United States District Court, N.D. Illinois, Eastern Division
Jun 29, 2005
No. 04 CR 0705-1 (N.D. Ill. Jun. 29, 2005)

Opinion

No. 04 CR 0705-1.

June 29, 2005


MEMORANDUM OPINION AND ORDER


Defendants Aaron Patterson and Mark Mannie are charged in a thirteen-count indictment with conspiracy to distribute heroin and marijuana, possession with intent to distribute heroin and marijuana, and illegal possession of a firearm, all stemming from a series of incidents between March and August 2004. Defendant Patterson challenges his competence to stand trial.

A criminal defendant's competence turns on two issues: (1) whether the defendant has "sufficient present ability to consult with his lawyer with a reasonable degree of rational understanding" and (2) whether he has "a rational as well as factual understanding of the proceedings against him." United States v. Collins, 949 F.2d 921, 927 (7th Cir. 1991), quoting Dusky v. United States, 362 U.S. 402, 402 (1960) (per curiam); Bleitner v. Welborn, 16 F.3d 1225, 1994 WL 28368, *1 (7th Cir. 1994). Only the former — Defendant's ability to assist in his own defense — is at issue in this case. For the reasons discussed below, the court believes Defendant Patterson has the ability to consult with his attorneys and assist in the preparation of his defense.

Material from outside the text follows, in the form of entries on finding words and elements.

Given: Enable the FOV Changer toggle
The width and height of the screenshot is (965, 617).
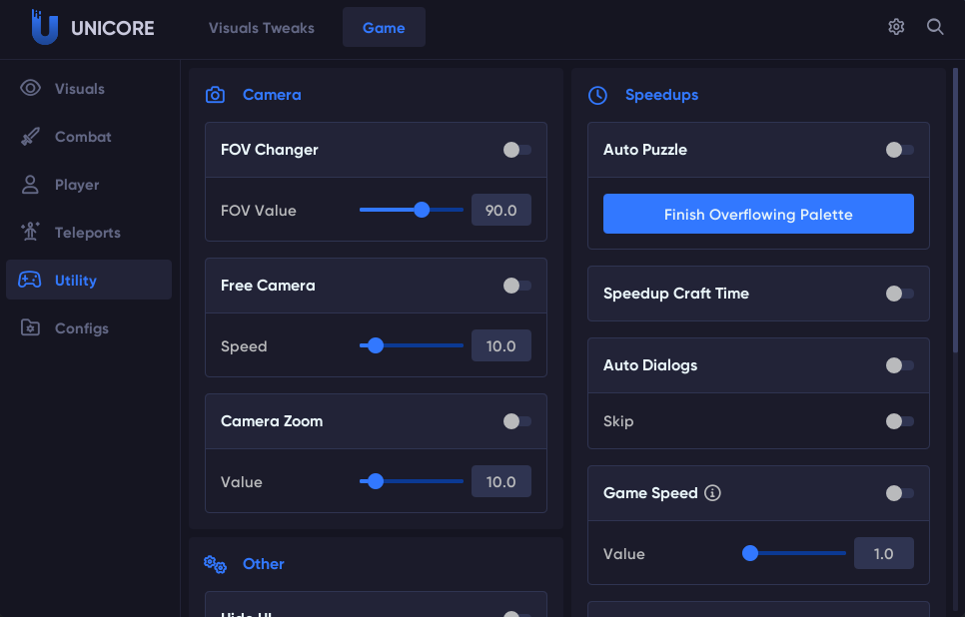Looking at the screenshot, I should [516, 150].
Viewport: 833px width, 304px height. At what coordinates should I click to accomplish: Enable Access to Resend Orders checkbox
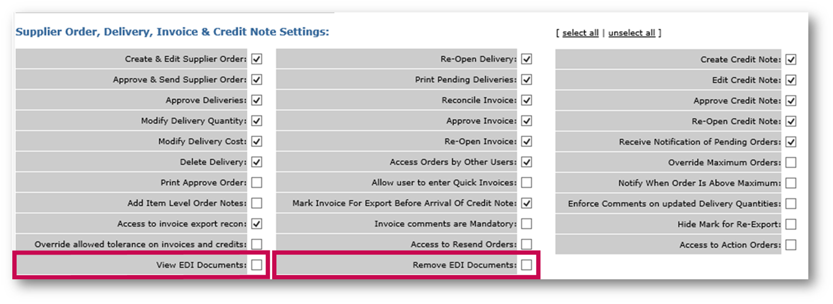(x=526, y=244)
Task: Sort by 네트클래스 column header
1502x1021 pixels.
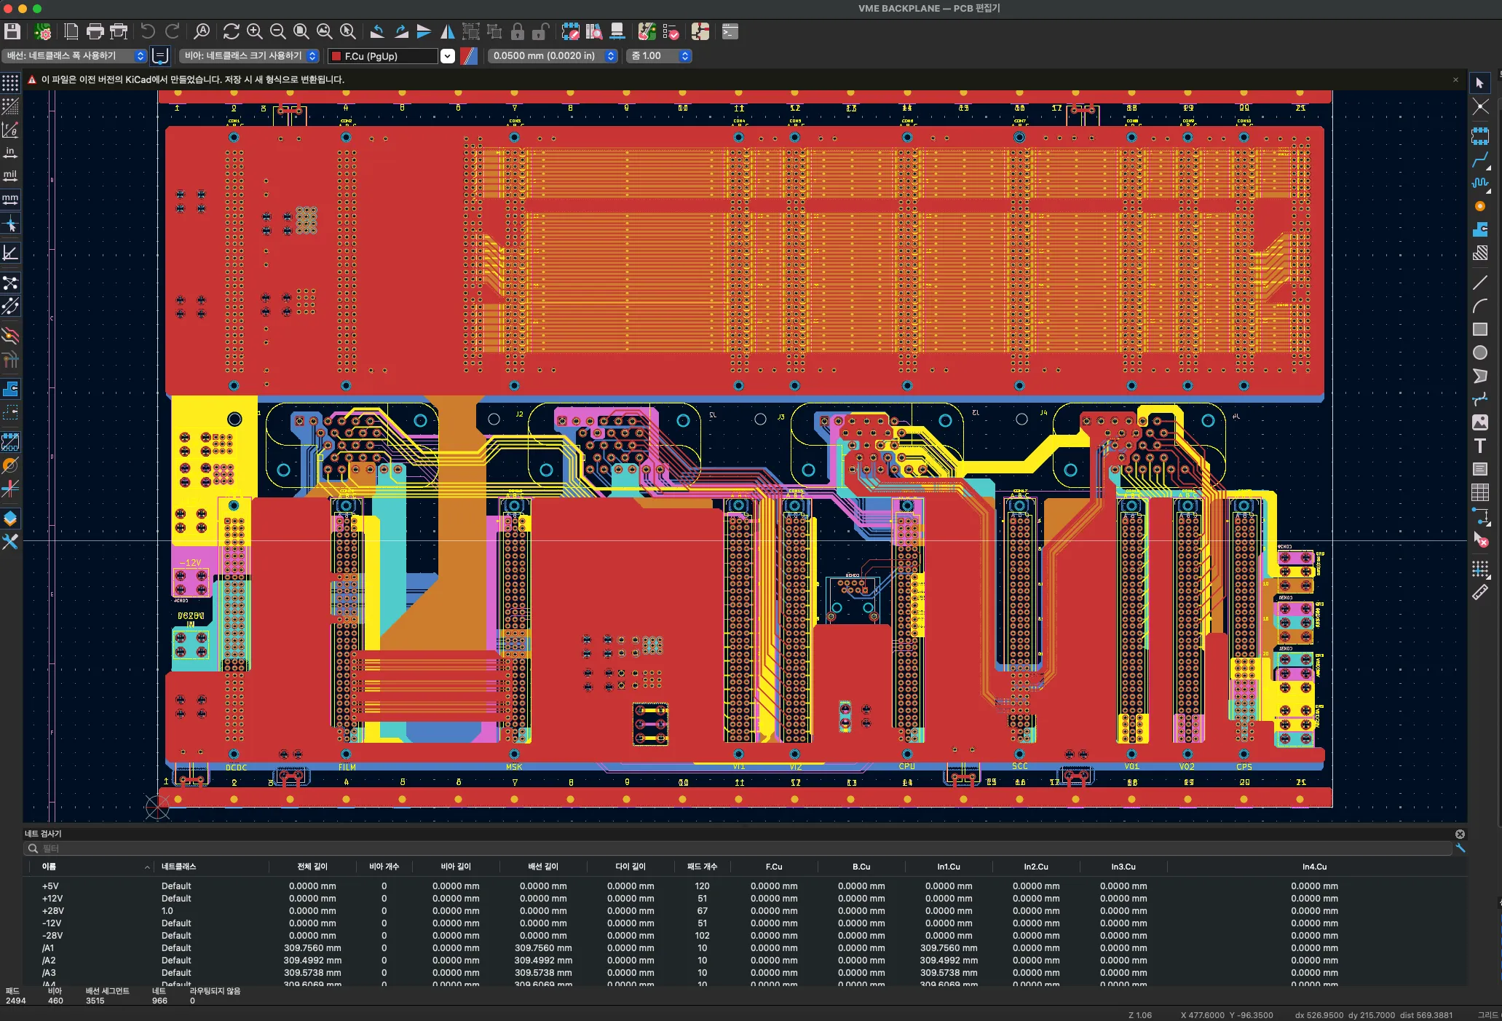Action: [x=179, y=867]
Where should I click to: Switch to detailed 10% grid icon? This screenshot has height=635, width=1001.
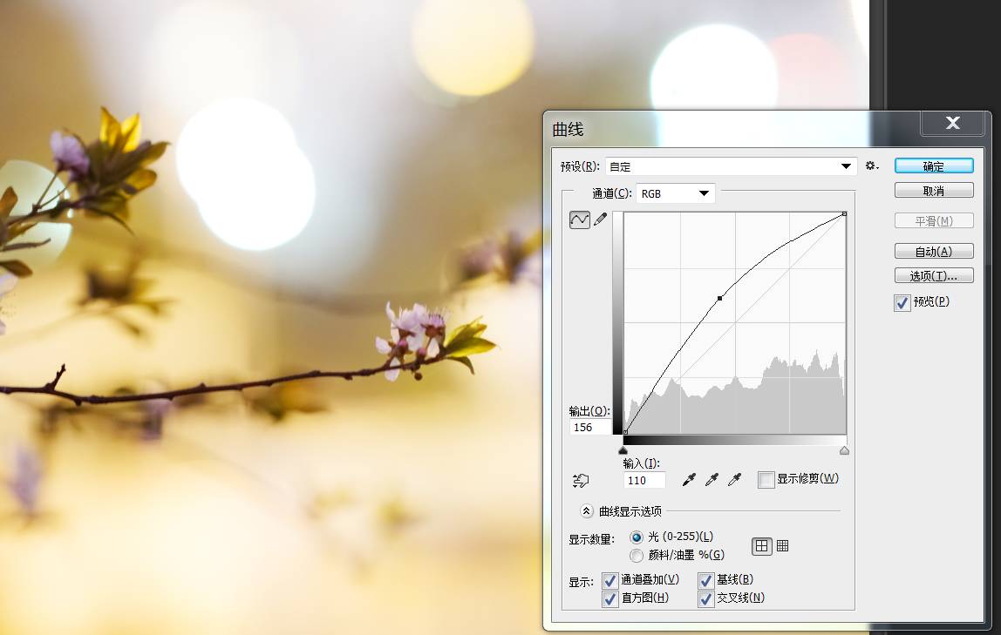(782, 546)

Testimony of Dr. Stafford Henry

In support of Defendant's competence to stand trial, the government presented expert testimony and a psychiatric report from a Dr. Stafford Henry, a board-certified psychiatrist who has conducted some 1,000 competency examinations. Dr. Henry's report was completed after conducting a face-to-face interview with Defendant while the latter was in custody. Dr. Henry found generally that Patterson "was cognitively intact, possessed excellent command of the English language, and was able to discuss events in both the immediate and remote past without difficulty." (Report of Dr. Stafford C. Henry, dated May 25, 2005, at 7.) During the examination, Patterson "responded to questions thoughtfully and deliberately and was able to clearly communicate in a logical, organized and reality-based fashion." ( Id.) As part of the interview process, Dr. Henry asked Patterson whether he was aware of the purpose of various aspects of the criminal trial process. For example, when asked about the role of his attorneys, Patterson stated that "They investigate my case. They respond to the evidence that the prosecutors put on. They analyze all of the evidence in my case. They argue my case. They file motions." (Government's Competency Evaluation Report, hereinafter "Govt's Report," at 3.) When asked about the respective roles of the judge and jury, Patterson stated that the judge acts as "a referee and mediator," deciding the admissibility of evidence, bond, and competency. ( Id.) Patterson also related that the judge is responsible for "weighing aggravating and mitigating circumstances and sentencing guidelines to determine the sentence." ( Id. at 4.) As for the jury, Patterson indicated his awareness that he had the option of having the case tried before either a judge or jury. ( Id.) In Patterson's words, the jury "replaces a judge . . . [to] decide innocence of guilt. It's another avenue." ( Id.) More generally, Patterson told Dr. Henry that he was aware of the number of counts against him, as well as the nature of the underlying charges. ( Id. at 2-3.) When asked what he would do if he believed a witness at trial were lying, Patterson responded that he would "probably bring it to the lawyer's attention or interject." ( Id. at 4-5.)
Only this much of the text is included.